1. Least Privilige Principle

This rule applies to users, processes and applications. They should own a minimal set of priviliges that allow them to accomplish their goals. Watch out for a default configuration too.

2. Defense in Depth Principle

This one is conceived by NSA. Use more than one protection measure. For example, a common practice is to secure a local network and disable some of the authorization mechanisms inside, so that e.g. a production web site can connect to it’s database without any security check. But what if someone breaks into the network? Here comes the Defense in Depth Principle, saying that you should introduce an additional security measure for this database (e.g. require a user name and a password).

3. Minimization Principle

Use only the software your product actually requires to run. An old, abandoned FTP software could make you vulnerable, big time.

4. Compartmentalization Principle

Isolate your applications — use virtualization and different accounts when possible.

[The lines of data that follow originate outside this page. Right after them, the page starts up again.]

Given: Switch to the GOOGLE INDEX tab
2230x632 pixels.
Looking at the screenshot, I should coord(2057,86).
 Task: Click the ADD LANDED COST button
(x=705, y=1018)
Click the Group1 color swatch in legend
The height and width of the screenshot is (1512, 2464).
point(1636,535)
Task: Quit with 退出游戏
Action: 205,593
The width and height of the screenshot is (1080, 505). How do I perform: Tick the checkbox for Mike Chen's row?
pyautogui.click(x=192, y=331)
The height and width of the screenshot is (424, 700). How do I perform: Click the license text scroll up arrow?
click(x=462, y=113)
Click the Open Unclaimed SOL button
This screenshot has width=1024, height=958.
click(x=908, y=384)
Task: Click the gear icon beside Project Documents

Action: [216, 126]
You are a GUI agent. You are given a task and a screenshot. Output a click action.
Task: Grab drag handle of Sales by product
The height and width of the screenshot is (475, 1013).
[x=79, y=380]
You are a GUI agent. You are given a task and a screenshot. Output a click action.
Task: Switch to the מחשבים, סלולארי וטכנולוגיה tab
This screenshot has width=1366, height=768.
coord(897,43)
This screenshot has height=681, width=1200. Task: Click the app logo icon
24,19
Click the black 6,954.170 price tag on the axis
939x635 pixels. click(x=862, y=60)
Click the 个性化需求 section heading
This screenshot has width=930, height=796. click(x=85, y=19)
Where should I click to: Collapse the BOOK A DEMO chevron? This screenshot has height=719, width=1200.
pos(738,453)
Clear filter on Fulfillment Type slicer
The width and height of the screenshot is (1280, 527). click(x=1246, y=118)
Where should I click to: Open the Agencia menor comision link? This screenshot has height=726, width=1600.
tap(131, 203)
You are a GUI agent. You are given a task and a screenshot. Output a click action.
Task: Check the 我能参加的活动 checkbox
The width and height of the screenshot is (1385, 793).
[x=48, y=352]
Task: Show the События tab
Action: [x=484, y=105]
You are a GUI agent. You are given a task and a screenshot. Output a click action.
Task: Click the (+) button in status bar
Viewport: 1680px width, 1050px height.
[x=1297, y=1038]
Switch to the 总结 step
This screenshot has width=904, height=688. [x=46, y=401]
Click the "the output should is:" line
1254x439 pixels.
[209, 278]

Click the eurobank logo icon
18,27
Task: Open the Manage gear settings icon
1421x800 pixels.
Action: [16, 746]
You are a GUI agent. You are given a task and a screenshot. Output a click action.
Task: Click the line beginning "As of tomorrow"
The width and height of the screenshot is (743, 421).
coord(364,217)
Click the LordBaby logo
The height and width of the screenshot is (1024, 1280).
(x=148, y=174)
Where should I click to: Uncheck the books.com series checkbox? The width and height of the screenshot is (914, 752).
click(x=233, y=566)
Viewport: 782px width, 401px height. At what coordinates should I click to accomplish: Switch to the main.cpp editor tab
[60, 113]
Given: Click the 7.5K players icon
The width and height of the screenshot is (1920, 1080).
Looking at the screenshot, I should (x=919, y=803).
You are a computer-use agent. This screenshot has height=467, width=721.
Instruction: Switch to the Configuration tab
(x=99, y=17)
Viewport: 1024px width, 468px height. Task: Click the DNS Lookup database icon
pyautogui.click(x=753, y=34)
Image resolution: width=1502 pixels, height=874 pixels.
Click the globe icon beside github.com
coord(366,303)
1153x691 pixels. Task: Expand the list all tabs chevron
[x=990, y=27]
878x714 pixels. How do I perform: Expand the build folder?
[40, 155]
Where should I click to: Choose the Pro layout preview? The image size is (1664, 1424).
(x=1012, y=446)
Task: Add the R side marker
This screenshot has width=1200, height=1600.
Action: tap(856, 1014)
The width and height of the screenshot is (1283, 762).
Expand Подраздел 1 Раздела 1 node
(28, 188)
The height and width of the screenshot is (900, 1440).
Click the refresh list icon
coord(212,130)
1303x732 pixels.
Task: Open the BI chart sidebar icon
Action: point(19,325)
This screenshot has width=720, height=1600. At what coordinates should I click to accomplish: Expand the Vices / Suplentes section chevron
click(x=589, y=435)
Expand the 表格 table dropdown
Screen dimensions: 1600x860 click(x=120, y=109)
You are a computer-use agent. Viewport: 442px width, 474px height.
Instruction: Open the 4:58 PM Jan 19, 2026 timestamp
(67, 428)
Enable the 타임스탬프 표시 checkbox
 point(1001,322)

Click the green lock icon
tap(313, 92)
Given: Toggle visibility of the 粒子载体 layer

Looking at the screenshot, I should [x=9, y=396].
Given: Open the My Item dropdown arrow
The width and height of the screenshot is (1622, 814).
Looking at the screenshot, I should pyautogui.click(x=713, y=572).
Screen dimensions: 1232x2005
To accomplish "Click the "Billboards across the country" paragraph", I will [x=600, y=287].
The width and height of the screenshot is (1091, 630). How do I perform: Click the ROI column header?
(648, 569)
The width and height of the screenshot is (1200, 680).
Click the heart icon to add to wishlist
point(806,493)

5. Segregation of Duties Principle

This rule applies to your development team. Think for instance about who should have an access to your production keys.

6. Accountability Principle

Changes made to your system should be auditable. Log a lot!

7. Hardening your cybersecurity

A great way to improve the system protection is to harden it. A hardening process is a set of rather small changes you have to make to your server configuration that is improving it’s security. You can find more information here.

Summary

As Bruce Schneier once said, “security is a process, not a product”. This means that you cannot stop on a single security audit, applications’ update or execution of one set of penetration tests. It also means, you cannot buy it. You have to implement it.

Make sure:

  • each person involved in a product development including a product owner, a business analyst and a project manager is aware of cybersecurity’s importance;
  • your technical team has an appropriate knowledge required to develop a secure system (it often requires additional training);
  • there are assigned people responsible for your sysem security.

On the technical side, the bare minimum you have to do is to:

In this article, we barely touched a tip of the iceberg which the cybersecurity is. There are lots of topics out there: a security development lifecycle, all these attack and proctection techniques, a threat modeling.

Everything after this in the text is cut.